Gastronomía
Ronda de bares: La parroquia en Alcorcón
Alcorcón, esa ciudad mestiza y bullanguera del sur donde la modernidad no ha podido arrancar la raíz del vermú

Dice Chapu Apaolaza, con su sorna de escribidor con hambre de barra, que los bares se mueren. Y uno se estremece como si anunciara el fin del cante jondo o la retirada de un torero en sazón. Pero para comprobar que aún late el corazón de la España tabernaria hay que bajarse hasta Alcorcón, esa ciudad mestiza y bullanguera del sur donde la modernidad no ha podido arrancar la raíz del vermú.
Allí oficia David Vico, un tabernero de los que ya no se fabrican. Tiene el compás en la muñeca para tirar la caña, la palabra justa para cada parroquiano y hasta vende periódicos en la barra, como si aún estuviéramos en los tiempos en que la tinta se mezclaba con el aroma del café de puchero. Sus mañanas empiezan con churros y cafelito, preludio sagrado de la hora del aperitivo.
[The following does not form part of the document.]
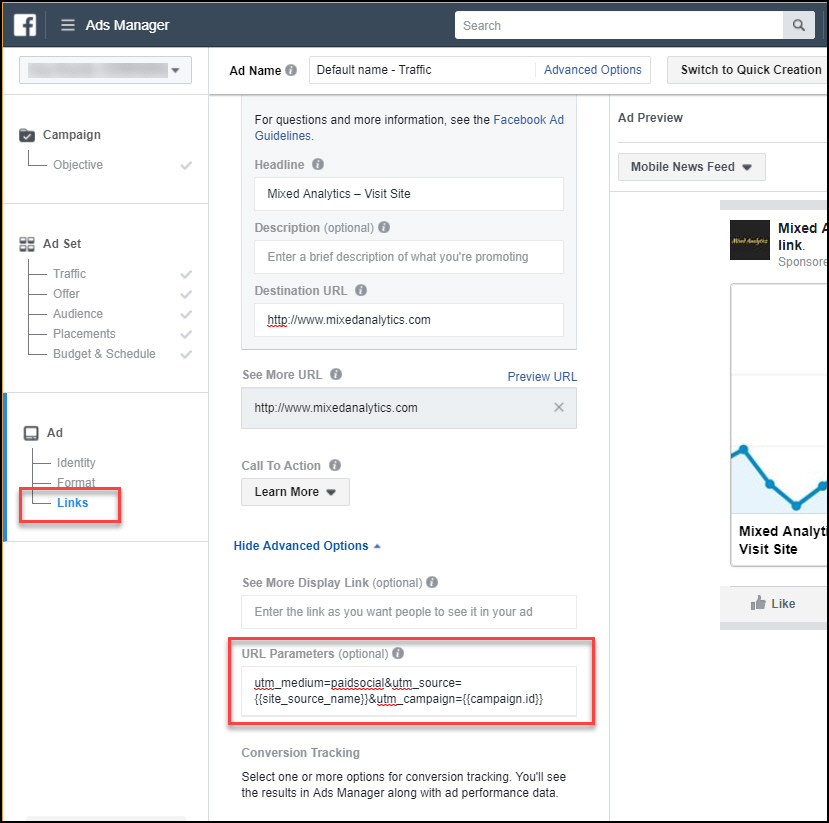Click the search magnifier icon
Image resolution: width=829 pixels, height=823 pixels.
pyautogui.click(x=798, y=25)
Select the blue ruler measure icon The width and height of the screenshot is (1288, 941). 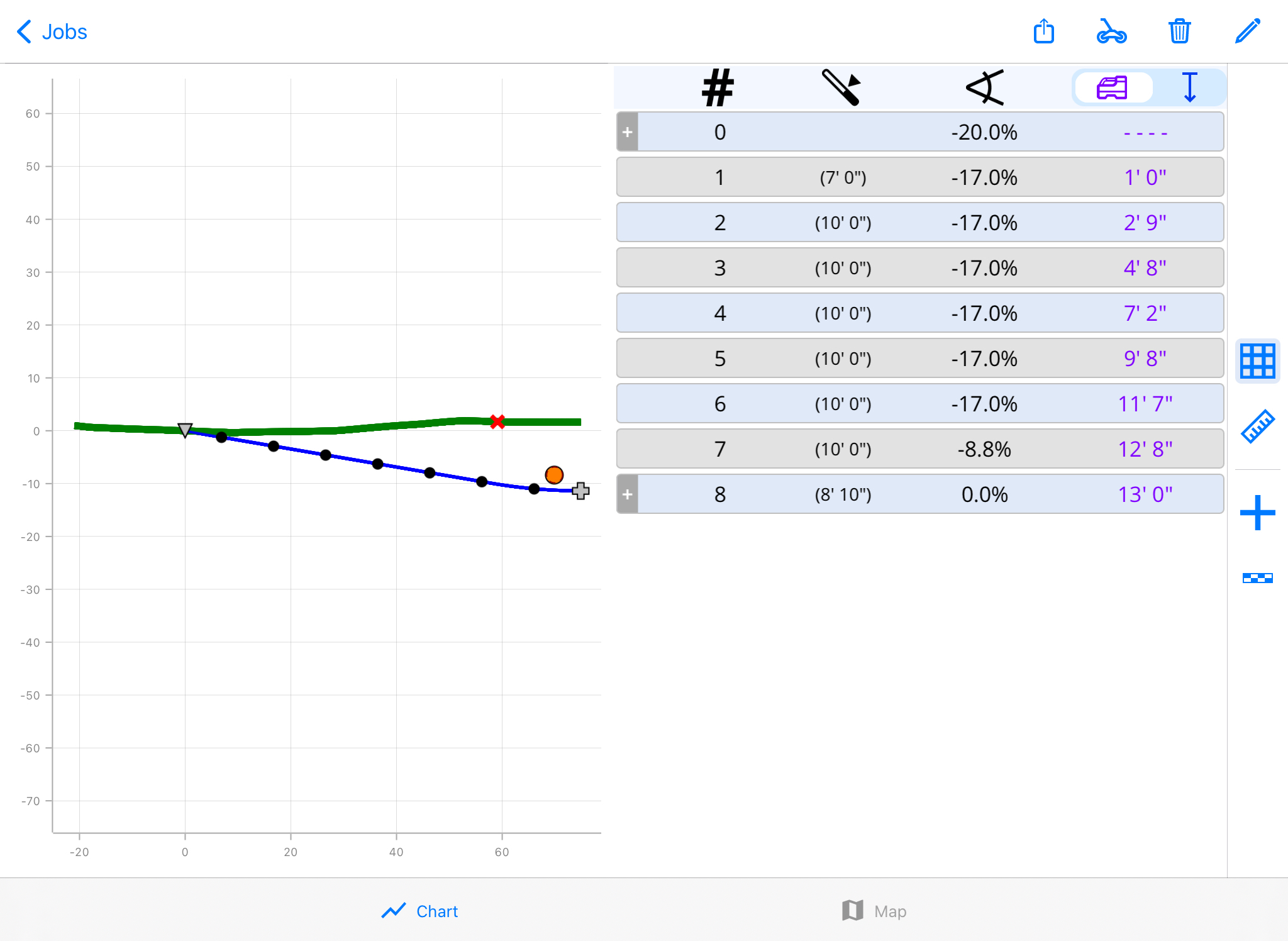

El laterío aquí no es relleno, sino bandera: mejillones que saben a Cantábrico, berberechos de recuerdo infantil, langostillos de lata que despiertan ternura y nostalgia con nuestro abuelo de la mano. Juanjo el de la Tasquita ama esa conserva, y uno lo recuerda y no hay quien nos quite la sonrisa cuando el aceite se mezcla con el pan. Después llegan los canapés con empaque: el ahumado de salmón, el bacalao preparado al gusto, y los matrimonios que en esta barra son más felices que en cualquier juzgado.

La parroquia se reconoce a simple vista. Todo desde 1982. La que pide un doble, se marcha a abrir el negocio, o el que cuenta chistes malos y bebe buenos chatos. Allí todo se cruza y todo se enlaza: las risas con la política, la caña con el parte de fútbol, la vida con el aperitivo.
Y uno entiende que la verdadera modernidad está en seguir fiel a lo de siempre. Que mientras haya barras como la de Vico, con parroquia de carne y hueso, este país tendrá su alma intacta.
Porque la gente de verdad siempre se encuentra en los bares.